- [ESTRATTO FORNITO]
* * * * * * *

Già nella specificazione della categoria, il contenuto sarebbe di per sé ridicolo, se non fosse stato – ed è – foriero di disgrazie emotive e di sciagure mediche: “negazione della realtà della pandemia nei termini in cui essa appare oggi presentata all’opinione pubblica dai mezzi di comunicazione […] l’unico bersaglio è rappresentato dalla versione ufficiale e dalla visione scientifica della pandemia”. Come se in un qualsiasi sistema totalitario la realtà non venisse propinata dagli appositi uffici della stampa e della propaganda.

Per smontare questa patetica banalità basterebbe pensare al caso Lysenko, lo scienziato dell’Accademia sovietica delle scienze che con le sue farneticanti teorie agrarie procurò una carestia omicida in URSS con milioni di morti e in Cina, tra il 1959 e il 1962 procurò la morte per fame di altri 15 milioni di persone. Naturalmente anche all’epoca gli esperti dissidenti furono considerati deliranti, perciò licenziati, sistemati nei gulag e finiti per stenti. Ma questo pensiero certamente non smuoverà le certezze dell’emulo del professor Lunc, del collega Sneževskij o di altri esimi psichiatri firmatari di migliaia e migliaia di internamenti.

L’italico psicopoliziotto parte da una considerazione: gli “idioti” presentano certamente delle “carenze educative di base”. Giusto. Lo dicevano anche i colleghi sovietici: tutta colpa della famiglia che non ha saputo instillare nel giovane la bellezza, la grandezza e le riuscite progressiste del regime. Quindi, da perseguitare anch’essa.

* * * * * * *

- [MATERIALE FORNITO]

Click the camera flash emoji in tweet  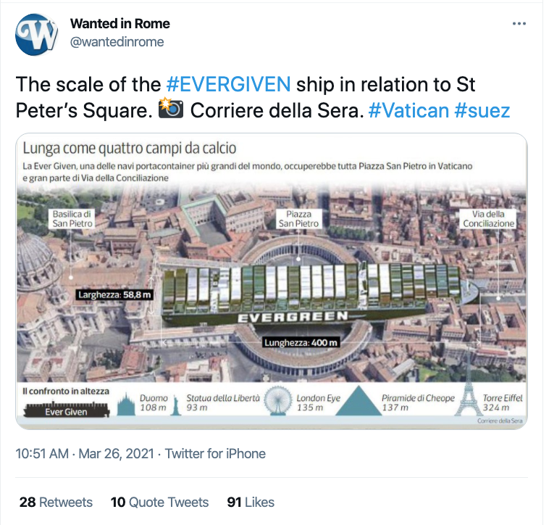(x=171, y=109)
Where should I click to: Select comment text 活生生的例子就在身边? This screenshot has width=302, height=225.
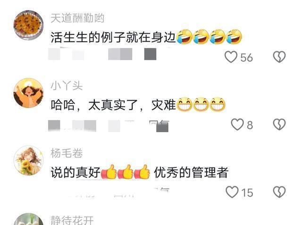113,37
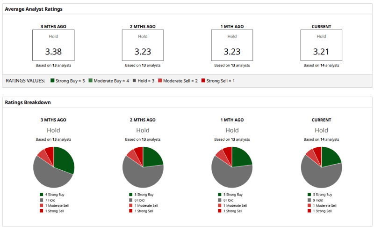Click the Strong Sell = 1 red swatch
This screenshot has width=374, height=227.
pyautogui.click(x=203, y=81)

* * * * * * *

- [USANDO LE INFORMAZIONI]
1. Copia dall'estratto sulla negazione della pandemia il passo che va da "L’italico psicopoliziotto parte" a "da perseguitare anch’essa.".
2. Per favore, prosegui l'estratto sulla negazione della pandemia riprendendo dopo la sua ultima frase.
I record provengono da una fonte diversa rispetto all'estratto sulla negazione della pandemia.

- [RISPOSTE AI COMPITI]
1.
L’italico psicopoliziotto parte da una considerazione: gli “idioti” presentano certamente delle “carenze educative di base”. Giusto. Lo dicevano anche i colleghi sovietici: tutta colpa della famiglia che non ha saputo instillare nel giovane la bellezza, la grandezza e le riuscite progressiste del regime. Quindi, da perseguitare anch’essa.

2.
Quando passa a parlare di “convinzione persecutoria individuale dell’esistenza di un complotto globale”, qui la diagnosi diventa un boomerang. Perché solo un ignorante, o chi ha suoi problemi di difesa controfobica, non si è informato su documenti pubblicati in proposito. Su questo punto è inutile qualche altra precisazione: vale il termine “infame”, usato da Giorgio Agamben nei confronti di chi si oppone a chi cerca verità e giustizia, e viene squalificato con il termine di complottista.

Altri termini combaciano con l’esperienza storica citata: come “atteggiamento di base sospettoso” in chi esprime dubbi sulla validità della mascherina o sull’utilità del coprifuoco, ad esempio. O “disturbi di personalità paranoide” in chi nega l’esistenza del vaccino pretendendone la correzione semantica in farmaco genico, di chi correttamente nega la sua validità immunitaria. O “disturbo schizotipico” in chi rifiuta la somministrazione e quindi si pone in condizione di estraneità rispetto alla maggioranza e dimostra “difficoltà di adattamento”. E giù altre definizioni fino ad arrivare ad un contorto criterio di “negazione della propria mortalità”. 

Insomma, ci troviamo di fronte al un documento da rievocazione storica, come quello dell’ospedale psichiatrico speciale di Kazan, in cui si diagnosticava l’“eterodossia [insieme come] ‘reato’ e ‘malattia’”. Il regime prevedeva la riabilitazione psichiatrica, e così auspica il Nostro esilarante clinico.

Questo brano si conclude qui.